In the New King James version of Matthew 14:24 it says, “in the middle of the sea, tossed by the waves.” Max Lucado shares that this is a great template to use in our day and age by substituting just a few words;
“In the middle of divorce, tossed about by guilt”
“In the middle of debt, tossed about by creditors”
“In the middle of a recession, tossed about by despair.”

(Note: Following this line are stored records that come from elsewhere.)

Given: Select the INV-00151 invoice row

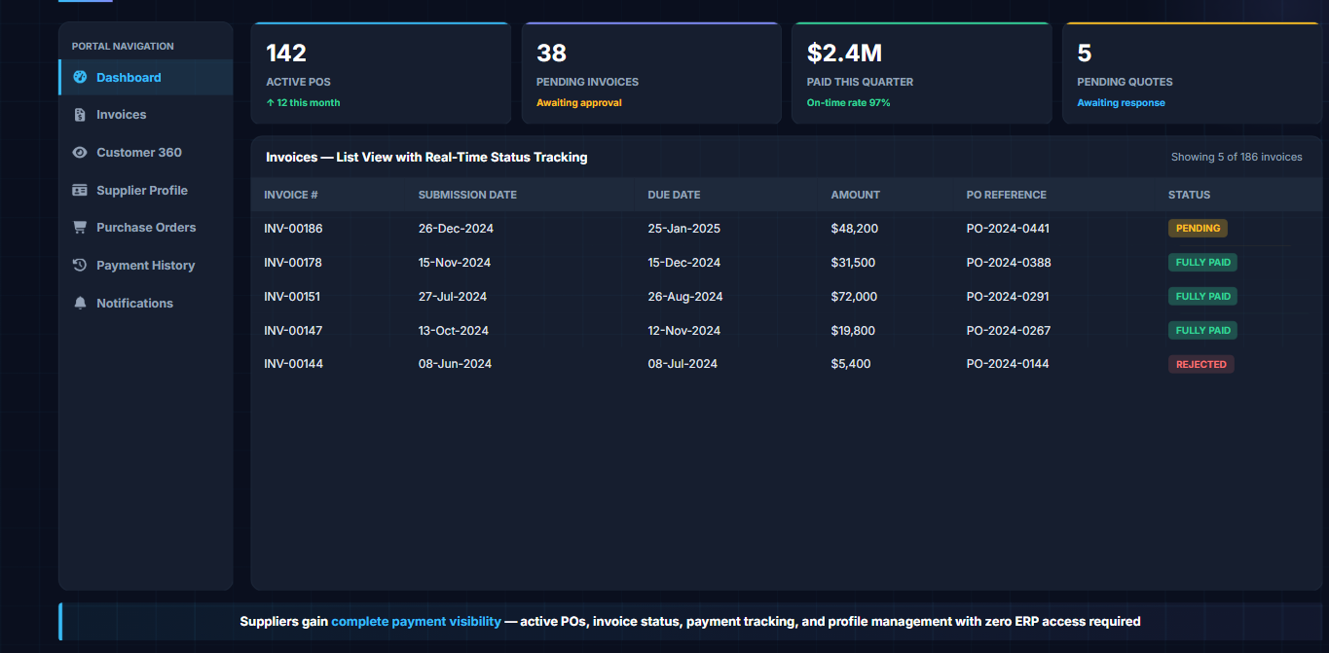Looking at the screenshot, I should click(x=787, y=297).
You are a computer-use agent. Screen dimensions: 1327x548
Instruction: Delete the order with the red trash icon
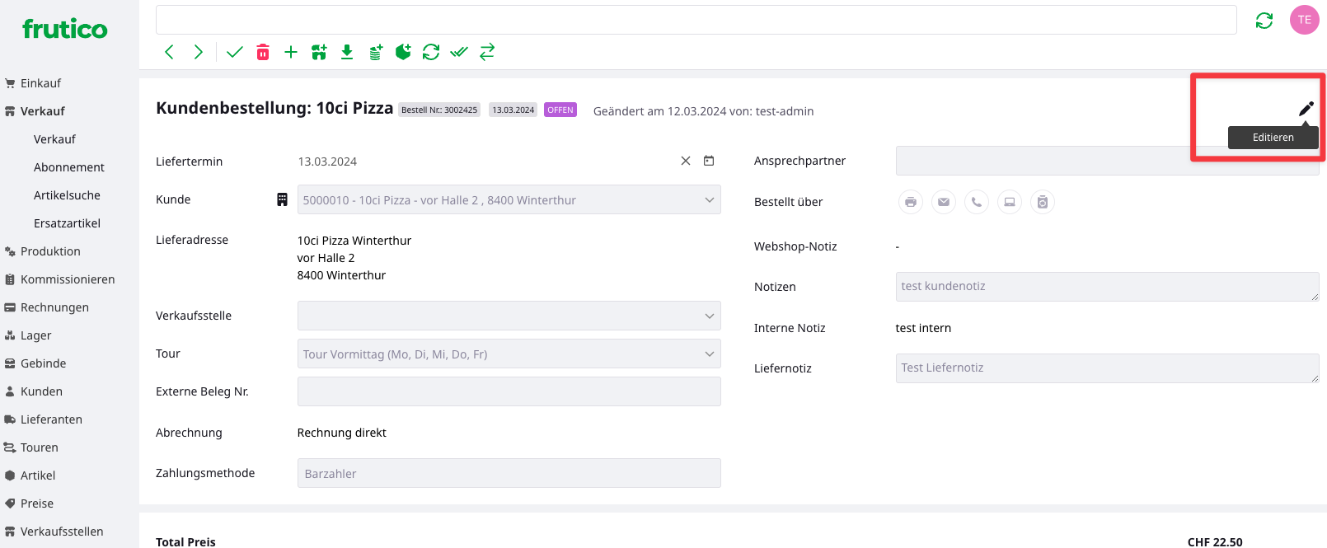click(263, 53)
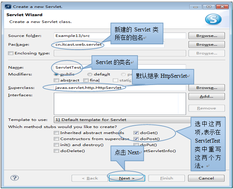Uncheck the doPost() method stub

136,139
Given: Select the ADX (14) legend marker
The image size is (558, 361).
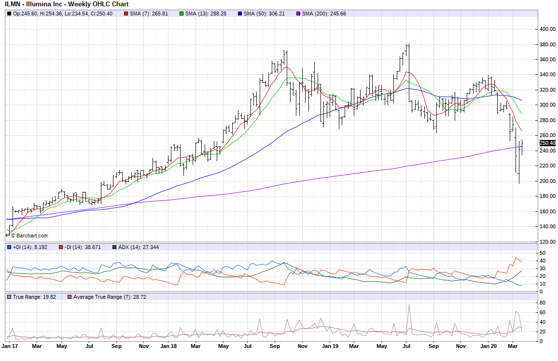Looking at the screenshot, I should (x=114, y=247).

In the storms is when Jesus does his finest work, because in the midst of trails he has our full attention. We allow him to work in our lives because we have nowhere else to turn. Even if you aren’t going through a storm right now, are your eyes straight ahead and focused on Jesus? If our eyes are trained to stay focused on him during the steady seas, it’ll be that much easier to do the same in the midst of a storm.